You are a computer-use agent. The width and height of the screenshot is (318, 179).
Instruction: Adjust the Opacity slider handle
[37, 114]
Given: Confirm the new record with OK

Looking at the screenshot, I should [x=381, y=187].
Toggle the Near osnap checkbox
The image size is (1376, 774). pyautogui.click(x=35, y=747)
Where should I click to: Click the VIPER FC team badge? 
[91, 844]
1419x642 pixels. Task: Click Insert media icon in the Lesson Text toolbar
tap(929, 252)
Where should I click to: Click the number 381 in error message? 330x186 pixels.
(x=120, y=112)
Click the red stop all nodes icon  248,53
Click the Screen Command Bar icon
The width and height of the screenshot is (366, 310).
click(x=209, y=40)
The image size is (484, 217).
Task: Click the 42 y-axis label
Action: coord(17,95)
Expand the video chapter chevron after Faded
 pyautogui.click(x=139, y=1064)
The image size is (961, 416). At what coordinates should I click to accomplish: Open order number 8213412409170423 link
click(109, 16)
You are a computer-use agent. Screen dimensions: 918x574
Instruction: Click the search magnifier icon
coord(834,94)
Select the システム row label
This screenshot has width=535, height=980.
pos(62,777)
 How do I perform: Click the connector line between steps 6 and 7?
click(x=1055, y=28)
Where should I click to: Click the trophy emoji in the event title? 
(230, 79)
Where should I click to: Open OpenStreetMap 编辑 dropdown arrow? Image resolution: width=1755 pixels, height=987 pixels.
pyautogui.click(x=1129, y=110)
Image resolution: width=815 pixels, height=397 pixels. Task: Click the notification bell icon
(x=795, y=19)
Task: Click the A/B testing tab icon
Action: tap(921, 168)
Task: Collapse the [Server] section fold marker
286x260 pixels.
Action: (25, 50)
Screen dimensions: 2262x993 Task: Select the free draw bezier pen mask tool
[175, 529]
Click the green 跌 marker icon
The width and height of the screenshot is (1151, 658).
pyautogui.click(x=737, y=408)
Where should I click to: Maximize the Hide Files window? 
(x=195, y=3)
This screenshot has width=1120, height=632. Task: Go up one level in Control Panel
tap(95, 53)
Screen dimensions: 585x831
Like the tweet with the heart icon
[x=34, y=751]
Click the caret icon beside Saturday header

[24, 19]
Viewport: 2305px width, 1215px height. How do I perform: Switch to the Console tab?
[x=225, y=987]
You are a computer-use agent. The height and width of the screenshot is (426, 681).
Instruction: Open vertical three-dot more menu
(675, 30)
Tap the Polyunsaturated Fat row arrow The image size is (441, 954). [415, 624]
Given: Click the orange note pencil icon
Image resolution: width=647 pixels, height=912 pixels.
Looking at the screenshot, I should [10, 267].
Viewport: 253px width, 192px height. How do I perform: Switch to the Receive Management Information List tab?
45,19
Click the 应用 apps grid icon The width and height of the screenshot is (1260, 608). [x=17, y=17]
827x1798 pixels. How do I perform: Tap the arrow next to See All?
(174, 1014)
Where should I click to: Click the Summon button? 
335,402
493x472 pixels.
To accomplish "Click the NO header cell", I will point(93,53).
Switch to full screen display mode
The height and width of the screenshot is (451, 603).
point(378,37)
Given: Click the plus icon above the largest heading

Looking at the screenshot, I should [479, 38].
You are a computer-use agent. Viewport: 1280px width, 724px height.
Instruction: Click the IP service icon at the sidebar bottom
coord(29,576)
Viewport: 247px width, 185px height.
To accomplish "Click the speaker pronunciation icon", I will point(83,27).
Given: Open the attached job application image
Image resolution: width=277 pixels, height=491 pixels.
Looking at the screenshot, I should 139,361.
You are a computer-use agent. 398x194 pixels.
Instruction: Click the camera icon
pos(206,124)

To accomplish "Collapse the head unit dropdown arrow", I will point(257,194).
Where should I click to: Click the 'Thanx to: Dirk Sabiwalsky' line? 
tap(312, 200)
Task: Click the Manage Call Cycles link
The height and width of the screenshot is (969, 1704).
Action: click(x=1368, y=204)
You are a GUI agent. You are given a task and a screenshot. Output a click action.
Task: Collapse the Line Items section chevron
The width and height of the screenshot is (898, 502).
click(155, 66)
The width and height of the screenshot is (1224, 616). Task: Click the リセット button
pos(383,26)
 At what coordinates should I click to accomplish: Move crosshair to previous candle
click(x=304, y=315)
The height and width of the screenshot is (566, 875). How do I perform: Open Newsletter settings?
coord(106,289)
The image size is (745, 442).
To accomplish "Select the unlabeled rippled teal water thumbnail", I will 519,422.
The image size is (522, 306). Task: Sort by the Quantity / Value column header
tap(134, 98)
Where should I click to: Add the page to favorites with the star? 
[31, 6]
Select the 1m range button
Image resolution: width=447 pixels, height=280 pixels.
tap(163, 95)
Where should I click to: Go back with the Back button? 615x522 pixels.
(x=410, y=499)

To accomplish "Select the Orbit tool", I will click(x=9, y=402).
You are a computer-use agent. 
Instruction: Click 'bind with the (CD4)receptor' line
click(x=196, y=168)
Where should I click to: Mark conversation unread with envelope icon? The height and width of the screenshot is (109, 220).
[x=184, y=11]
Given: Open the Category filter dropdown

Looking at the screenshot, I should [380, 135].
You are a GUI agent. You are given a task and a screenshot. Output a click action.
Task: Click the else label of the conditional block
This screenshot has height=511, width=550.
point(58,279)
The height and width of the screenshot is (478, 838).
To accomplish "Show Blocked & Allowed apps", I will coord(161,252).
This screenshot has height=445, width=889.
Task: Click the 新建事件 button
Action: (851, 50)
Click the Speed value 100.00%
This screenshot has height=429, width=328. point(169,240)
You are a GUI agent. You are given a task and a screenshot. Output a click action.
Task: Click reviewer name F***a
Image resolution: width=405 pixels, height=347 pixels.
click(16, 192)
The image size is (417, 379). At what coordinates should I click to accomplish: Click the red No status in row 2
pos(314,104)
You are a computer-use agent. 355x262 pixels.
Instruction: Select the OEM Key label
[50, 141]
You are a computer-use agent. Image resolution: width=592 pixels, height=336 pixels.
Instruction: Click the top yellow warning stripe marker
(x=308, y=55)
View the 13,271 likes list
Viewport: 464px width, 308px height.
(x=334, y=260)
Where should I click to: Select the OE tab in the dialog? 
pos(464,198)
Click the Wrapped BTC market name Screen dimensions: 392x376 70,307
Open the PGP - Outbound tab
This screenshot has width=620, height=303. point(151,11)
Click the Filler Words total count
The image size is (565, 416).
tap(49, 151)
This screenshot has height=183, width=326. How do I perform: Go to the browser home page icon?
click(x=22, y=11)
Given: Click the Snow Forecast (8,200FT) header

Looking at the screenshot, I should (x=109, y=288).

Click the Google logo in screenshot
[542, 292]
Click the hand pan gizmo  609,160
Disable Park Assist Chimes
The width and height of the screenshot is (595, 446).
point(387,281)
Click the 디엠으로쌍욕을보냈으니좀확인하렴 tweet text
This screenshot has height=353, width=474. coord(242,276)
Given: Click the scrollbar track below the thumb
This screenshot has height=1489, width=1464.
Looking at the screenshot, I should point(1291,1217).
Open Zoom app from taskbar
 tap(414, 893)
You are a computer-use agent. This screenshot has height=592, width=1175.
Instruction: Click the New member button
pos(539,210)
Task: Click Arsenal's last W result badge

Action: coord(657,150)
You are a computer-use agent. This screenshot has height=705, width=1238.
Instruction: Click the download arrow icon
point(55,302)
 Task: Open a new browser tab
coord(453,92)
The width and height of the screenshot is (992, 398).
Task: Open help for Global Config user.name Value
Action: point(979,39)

● **What you need to do**: Output every line of the listing above as a JSON list of strings, with one string per line and blank lines omitted.

● **The completed task**:
[
  "You are a computer-use agent. The width and height of the screenshot is (318, 179).",
  "Instruction: Adjust the Opacity slider handle",
  "[37, 114]",
  "Given: Confirm the new record with OK",
  "Looking at the screenshot, I should [x=381, y=187].",
  "Toggle the Near osnap checkbox",
  "The image size is (1376, 774). pyautogui.click(x=35, y=747)",
  "Where should I click to: Click the VIPER FC team badge? ",
  "[91, 844]",
  "1419x642 pixels. Task: Click Insert media icon in the Lesson Text toolbar",
  "tap(929, 252)",
  "Where should I click to: Click the number 381 in error message? 330x186 pixels.",
  "(x=120, y=112)",
  "Click the red stop all nodes icon  248,53",
  "Click the Screen Command Bar icon",
  "The width and height of the screenshot is (366, 310).",
  "click(x=209, y=40)",
  "The image size is (484, 217).",
  "Task: Click the 42 y-axis label",
  "Action: coord(17,95)",
  "Expand the video chapter chevron after Faded",
  " pyautogui.click(x=139, y=1064)",
  "The image size is (961, 416). At what coordinates should I click to accomplish: Open order number 8213412409170423 link",
  "click(109, 16)",
  "You are a computer-use agent. Screen dimensions: 918x574",
  "Instruction: Click the search magnifier icon",
  "coord(834,94)",
  "Select the システム row label",
  "This screenshot has width=535, height=980.",
  "pos(62,777)",
  " How do I perform: Click the connector line between steps 6 and 7?",
  "click(x=1055, y=28)",
  "Where should I click to: Click the trophy emoji in the event title? ",
  "(230, 79)",
  "Where should I click to: Open OpenStreetMap 编辑 dropdown arrow? Image resolution: width=1755 pixels, height=987 pixels.",
  "pyautogui.click(x=1129, y=110)",
  "Image resolution: width=815 pixels, height=397 pixels. Task: Click the notification bell icon",
  "(x=795, y=19)",
  "Task: Click the A/B testing tab icon",
  "Action: tap(921, 168)",
  "Task: Collapse the [Server] section fold marker",
  "286x260 pixels.",
  "Action: (25, 50)",
  "Screen dimensions: 2262x993 Task: Select the free draw bezier pen mask tool",
  "[175, 529]",
  "Click the green 跌 marker icon",
  "The width and height of the screenshot is (1151, 658).",
  "pyautogui.click(x=737, y=408)",
  "Where should I click to: Maximize the Hide Files window? ",
  "(x=195, y=3)",
  "This screenshot has width=1120, height=632. Task: Go up one level in Control Panel",
  "tap(95, 53)",
  "Screen dimensions: 585x831",
  "Like the tweet with the heart icon",
  "[x=34, y=751]",
  "Click the caret icon beside Saturday header",
  "[24, 19]",
  "Viewport: 2305px width, 1215px height. How do I perform: Switch to the Console tab?",
  "[x=225, y=987]",
  "You are a computer-use agent. The height and width of the screenshot is (426, 681).",
  "Instruction: Open vertical three-dot more menu",
  "(675, 30)",
  "Tap the Polyunsaturated Fat row arrow The image size is (441, 954). [415, 624]",
  "Given: Click the orange note pencil icon",
  "Image resolution: width=647 pixels, height=912 pixels.",
  "Looking at the screenshot, I should [10, 267].",
  "Viewport: 253px width, 192px height. How do I perform: Switch to the Receive Management Information List tab?",
  "45,19",
  "Click the 应用 apps grid icon The width and height of the screenshot is (1260, 608). [x=17, y=17]",
  "827x1798 pixels. How do I perform: Tap the arrow next to See All?",
  "(174, 1014)",
  "Where should I click to: Click the Summon button? ",
  "335,402",
  "493x472 pixels.",
  "To accomplish \"Click the NO header cell\", I will point(93,53).",
  "Switch to full screen display mode",
  "The height and width of the screenshot is (451, 603).",
  "point(378,37)",
  "Given: Click the plus icon above the largest heading",
  "Looking at the screenshot, I should [479, 38].",
  "You are a computer-use agent. Viewport: 1280px width, 724px height.",
  "Instruction: Click the IP service icon at the sidebar bottom",
  "coord(29,576)",
  "Viewport: 247px width, 185px height.",
  "To accomplish \"Click the speaker pronunciation icon\", I will point(83,27).",
  "Given: Open the attached job application image",
  "Image resolution: width=277 pixels, height=491 pixels.",
  "Looking at the screenshot, I should 139,361.",
  "You are a computer-use agent. 398x194 pixels.",
  "Instruction: Click the camera icon",
  "pos(206,124)",
  "To accomplish \"Collapse the head unit dropdown arrow\", I will point(257,194).",
  "Where should I click to: Click the 'Thanx to: Dirk Sabiwalsky' line? ",
  "tap(312, 200)",
  "Task: Click the Manage Call Cycles link",
  "The height and width of the screenshot is (969, 1704).",
  "Action: click(x=1368, y=204)",
  "You are a GUI agent. You are given a task and a screenshot. Output a click action.",
  "Task: Collapse the Line Items section chevron",
  "The width and height of the screenshot is (898, 502).",
  "click(155, 66)",
  "The width and height of the screenshot is (1224, 616). Task: Click the リセット button",
  "pos(383,26)",
  " At what coordinates should I click to accomplish: Move crosshair to previous candle",
  "click(x=304, y=315)",
  "The height and width of the screenshot is (566, 875). How do I perform: Open Newsletter settings?",
  "coord(106,289)",
  "The image size is (745, 442).",
  "To accomplish \"Select the unlabeled rippled teal water thumbnail\", I will 519,422.",
  "The image size is (522, 306). Task: Sort by the Quantity / Value column header",
  "tap(134, 98)",
  "Where should I click to: Add the page to favorites with the star? ",
  "[31, 6]",
  "Select the 1m range button",
  "Image resolution: width=447 pixels, height=280 pixels.",
  "tap(163, 95)",
  "Where should I click to: Go back with the Back button? 615x522 pixels.",
  "(x=410, y=499)",
  "To accomplish \"Select the Orbit tool\", I will click(x=9, y=402).",
  "You are a computer-use agent. ",
  "Instruction: Click 'bind with the (CD4)receptor' line",
  "click(x=196, y=168)",
  "Where should I click to: Mark conversation unread with envelope icon? The height and width of the screenshot is (109, 220).",
  "[x=184, y=11]",
  "Given: Open the Category filter dropdown",
  "Looking at the screenshot, I should [380, 135].",
  "You are a GUI agent. You are given a task and a screenshot. Output a click action.",
  "Task: Click the else label of the conditional block",
  "This screenshot has height=511, width=550.",
  "point(58,279)",
  "The height and width of the screenshot is (478, 838).",
  "To accomplish \"Show Blocked & Allowed apps\", I will coord(161,252).",
  "This screenshot has height=445, width=889.",
  "Task: Click the 新建事件 button",
  "Action: (851, 50)",
  "Click the Speed value 100.00%",
  "This screenshot has height=429, width=328. point(169,240)",
  "You are a GUI agent. You are given a task and a screenshot. Output a click action.",
  "Task: Click reviewer name F***a",
  "Image resolution: width=405 pixels, height=347 pixels.",
  "click(16, 192)",
  "The image size is (417, 379). At what coordinates should I click to accomplish: Click the red No status in row 2",
  "pos(314,104)",
  "You are a computer-use agent. 355x262 pixels.",
  "Instruction: Select the OEM Key label",
  "[50, 141]",
  "You are a computer-use agent. Image resolution: width=592 pixels, height=336 pixels.",
  "Instruction: Click the top yellow warning stripe marker",
  "(x=308, y=55)",
  "View the 13,271 likes list",
  "Viewport: 464px width, 308px height.",
  "(x=334, y=260)",
  "Where should I click to: Select the OE tab in the dialog? ",
  "pos(464,198)",
  "Click the Wrapped BTC market name Screen dimensions: 392x376 70,307",
  "Open the PGP - Outbound tab",
  "This screenshot has width=620, height=303. point(151,11)",
  "Click the Filler Words total count",
  "The image size is (565, 416).",
  "tap(49, 151)",
  "This screenshot has height=183, width=326. How do I perform: Go to the browser home page icon?",
  "click(x=22, y=11)",
  "Given: Click the Snow Forecast (8,200FT) header",
  "Looking at the screenshot, I should (x=109, y=288).",
  "Click the Google logo in screenshot",
  "[542, 292]",
  "Click the hand pan gizmo  609,160",
  "Disable Park Assist Chimes",
  "The width and height of the screenshot is (595, 446).",
  "point(387,281)",
  "Click the 디엠으로쌍욕을보냈으니좀확인하렴 tweet text",
  "This screenshot has height=353, width=474. coord(242,276)",
  "Given: Click the scrollbar track below the thumb",
  "This screenshot has height=1489, width=1464.",
  "Looking at the screenshot, I should point(1291,1217).",
  "Open Zoom app from taskbar",
  " tap(414, 893)",
  "You are a computer-use agent. This screenshot has height=592, width=1175.",
  "Instruction: Click the New member button",
  "pos(539,210)",
  "Task: Click Arsenal's last W result badge",
  "Action: coord(657,150)",
  "You are a computer-use agent. This screenshot has height=705, width=1238.",
  "Instruction: Click the download arrow icon",
  "point(55,302)",
  " Task: Open a new browser tab",
  "coord(453,92)",
  "The width and height of the screenshot is (992, 398).",
  "Task: Open help for Global Config user.name Value",
  "Action: point(979,39)"
]